+++ Source data +++

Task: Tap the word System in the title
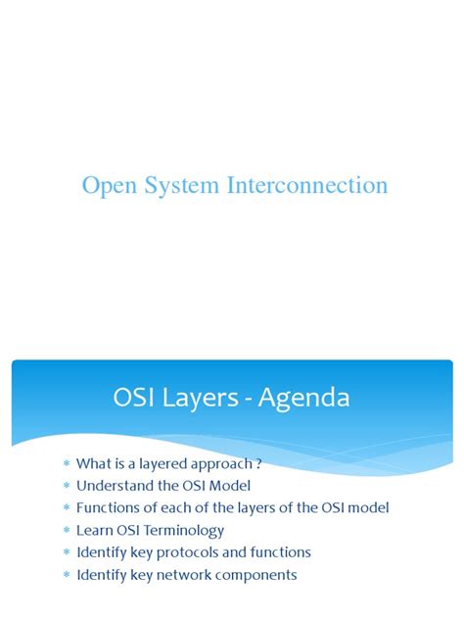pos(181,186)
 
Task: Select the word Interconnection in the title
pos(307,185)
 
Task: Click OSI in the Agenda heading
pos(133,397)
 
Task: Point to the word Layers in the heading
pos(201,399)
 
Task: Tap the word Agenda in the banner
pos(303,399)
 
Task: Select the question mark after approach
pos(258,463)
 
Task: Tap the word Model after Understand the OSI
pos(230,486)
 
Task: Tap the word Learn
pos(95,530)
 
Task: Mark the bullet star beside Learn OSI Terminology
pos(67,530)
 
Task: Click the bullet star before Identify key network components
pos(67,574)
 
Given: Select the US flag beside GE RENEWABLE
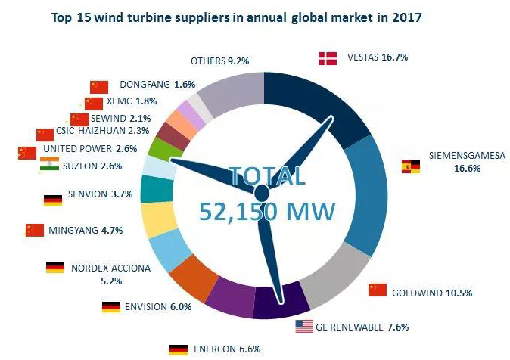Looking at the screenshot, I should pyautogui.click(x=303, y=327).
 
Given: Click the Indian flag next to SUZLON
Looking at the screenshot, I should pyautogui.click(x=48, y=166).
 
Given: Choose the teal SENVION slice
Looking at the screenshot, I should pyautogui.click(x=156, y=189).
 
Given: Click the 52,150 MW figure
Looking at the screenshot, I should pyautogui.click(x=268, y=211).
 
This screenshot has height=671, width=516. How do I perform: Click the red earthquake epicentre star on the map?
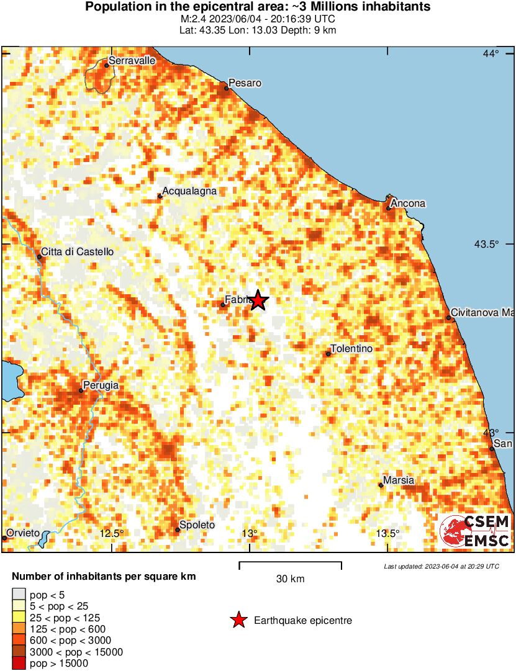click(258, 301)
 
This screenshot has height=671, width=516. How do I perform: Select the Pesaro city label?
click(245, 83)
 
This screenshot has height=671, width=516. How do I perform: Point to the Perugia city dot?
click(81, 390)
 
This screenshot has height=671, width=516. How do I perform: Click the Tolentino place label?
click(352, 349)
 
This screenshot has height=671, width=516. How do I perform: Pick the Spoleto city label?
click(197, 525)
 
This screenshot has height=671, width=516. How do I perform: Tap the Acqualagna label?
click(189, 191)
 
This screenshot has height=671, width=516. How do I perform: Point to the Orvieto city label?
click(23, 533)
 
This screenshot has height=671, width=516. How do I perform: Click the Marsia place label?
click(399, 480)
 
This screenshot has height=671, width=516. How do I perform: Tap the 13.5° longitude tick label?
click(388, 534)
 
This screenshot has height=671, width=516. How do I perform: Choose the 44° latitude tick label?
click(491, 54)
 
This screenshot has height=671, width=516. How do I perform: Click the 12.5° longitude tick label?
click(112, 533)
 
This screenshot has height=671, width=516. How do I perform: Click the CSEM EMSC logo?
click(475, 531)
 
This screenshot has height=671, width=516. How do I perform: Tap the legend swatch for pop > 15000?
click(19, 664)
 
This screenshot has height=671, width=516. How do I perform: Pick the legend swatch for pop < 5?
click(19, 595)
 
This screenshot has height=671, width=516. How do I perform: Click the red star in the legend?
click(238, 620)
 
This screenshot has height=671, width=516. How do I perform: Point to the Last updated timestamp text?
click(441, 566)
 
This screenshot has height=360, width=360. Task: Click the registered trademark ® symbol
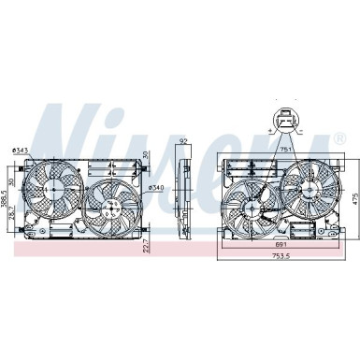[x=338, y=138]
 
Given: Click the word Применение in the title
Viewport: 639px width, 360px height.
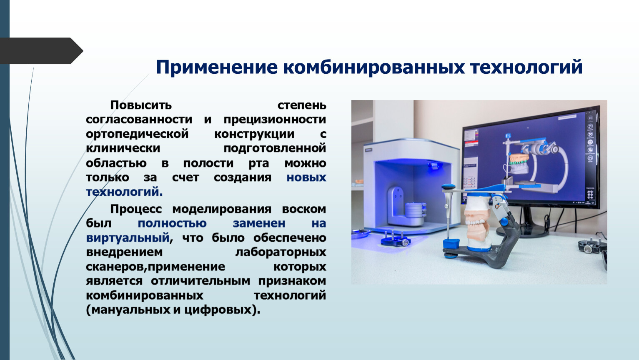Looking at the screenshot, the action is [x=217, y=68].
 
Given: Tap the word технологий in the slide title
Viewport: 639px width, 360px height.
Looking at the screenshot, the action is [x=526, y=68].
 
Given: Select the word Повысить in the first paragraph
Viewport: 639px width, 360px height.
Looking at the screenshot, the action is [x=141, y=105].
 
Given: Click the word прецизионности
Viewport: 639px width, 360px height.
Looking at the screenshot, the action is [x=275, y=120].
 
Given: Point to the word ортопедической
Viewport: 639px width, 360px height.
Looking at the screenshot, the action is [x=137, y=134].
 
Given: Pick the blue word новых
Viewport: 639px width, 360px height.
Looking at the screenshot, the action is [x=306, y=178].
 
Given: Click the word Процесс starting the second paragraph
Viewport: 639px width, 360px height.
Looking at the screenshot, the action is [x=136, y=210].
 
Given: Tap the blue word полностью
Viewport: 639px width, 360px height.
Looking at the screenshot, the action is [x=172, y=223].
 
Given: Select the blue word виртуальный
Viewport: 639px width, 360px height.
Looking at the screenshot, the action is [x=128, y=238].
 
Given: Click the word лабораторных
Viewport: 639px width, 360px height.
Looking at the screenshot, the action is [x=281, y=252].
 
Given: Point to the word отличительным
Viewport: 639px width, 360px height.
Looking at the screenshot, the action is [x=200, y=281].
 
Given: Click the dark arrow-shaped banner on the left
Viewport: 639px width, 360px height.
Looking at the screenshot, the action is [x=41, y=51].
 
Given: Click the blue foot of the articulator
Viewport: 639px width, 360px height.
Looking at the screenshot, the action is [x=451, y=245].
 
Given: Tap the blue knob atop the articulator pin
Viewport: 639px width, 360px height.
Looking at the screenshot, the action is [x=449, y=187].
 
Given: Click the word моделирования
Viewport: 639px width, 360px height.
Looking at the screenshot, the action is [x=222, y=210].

+++

Requirement
Please copy out the material word for word, starting with the line with "Task: Select the question mark after approach" and going on through the line with "pos(67,574)".

The completed task
Task: Select the question mark after approach
pos(258,463)
 
Task: Tap the word Model after Understand the OSI
pos(230,486)
 
Task: Tap the word Learn
pos(95,530)
 
Task: Mark the bullet star beside Learn OSI Terminology
pos(67,530)
 
Task: Click the bullet star before Identify key network components
pos(67,574)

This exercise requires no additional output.